**Records for the exercise**
============
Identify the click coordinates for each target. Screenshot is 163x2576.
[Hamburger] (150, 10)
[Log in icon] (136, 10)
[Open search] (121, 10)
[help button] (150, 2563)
============
**What to work on**
A complete and exact repetition of the entries is required.

**Answer space**
Identify the click coordinates for each target. Screenshot is 163x2576.
[Hamburger] (150, 10)
[Log in icon] (136, 10)
[Open search] (121, 10)
[help button] (150, 2563)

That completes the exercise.